• _Activity_
Within the data below, copy each line where the string "will" is found.

BEGIN Information provided

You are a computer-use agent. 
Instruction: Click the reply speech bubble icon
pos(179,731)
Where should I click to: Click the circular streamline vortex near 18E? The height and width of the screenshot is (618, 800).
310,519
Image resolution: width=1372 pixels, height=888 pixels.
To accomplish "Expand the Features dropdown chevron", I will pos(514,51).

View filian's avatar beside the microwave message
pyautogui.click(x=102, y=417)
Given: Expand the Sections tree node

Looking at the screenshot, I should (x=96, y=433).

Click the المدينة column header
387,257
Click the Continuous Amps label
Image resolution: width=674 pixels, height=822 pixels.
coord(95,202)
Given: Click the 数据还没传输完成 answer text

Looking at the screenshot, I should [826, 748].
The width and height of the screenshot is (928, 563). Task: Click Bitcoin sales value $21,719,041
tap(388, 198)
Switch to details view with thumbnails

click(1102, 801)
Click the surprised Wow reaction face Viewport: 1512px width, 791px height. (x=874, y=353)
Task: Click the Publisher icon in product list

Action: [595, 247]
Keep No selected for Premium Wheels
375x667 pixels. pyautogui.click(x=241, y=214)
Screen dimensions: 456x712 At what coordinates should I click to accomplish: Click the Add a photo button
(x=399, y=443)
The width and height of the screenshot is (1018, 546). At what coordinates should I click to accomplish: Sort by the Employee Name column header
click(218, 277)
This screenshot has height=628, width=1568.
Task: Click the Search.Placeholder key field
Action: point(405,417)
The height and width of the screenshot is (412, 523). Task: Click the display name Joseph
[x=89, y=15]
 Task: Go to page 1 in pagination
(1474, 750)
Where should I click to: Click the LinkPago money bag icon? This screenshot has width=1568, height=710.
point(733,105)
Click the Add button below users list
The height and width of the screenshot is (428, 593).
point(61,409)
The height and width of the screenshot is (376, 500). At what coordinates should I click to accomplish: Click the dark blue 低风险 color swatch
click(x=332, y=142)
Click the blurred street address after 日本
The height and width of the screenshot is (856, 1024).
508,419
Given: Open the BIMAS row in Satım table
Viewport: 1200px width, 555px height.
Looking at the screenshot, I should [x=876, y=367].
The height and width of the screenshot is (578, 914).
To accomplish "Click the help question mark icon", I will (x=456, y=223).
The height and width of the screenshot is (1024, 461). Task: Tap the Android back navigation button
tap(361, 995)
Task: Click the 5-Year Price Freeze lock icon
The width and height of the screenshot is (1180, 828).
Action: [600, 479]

END Information provided

• _Exercise solution_
To accomplish "Expand the Features dropdown chevron", I will pos(514,51).
To accomplish "Click the help question mark icon", I will (x=456, y=223).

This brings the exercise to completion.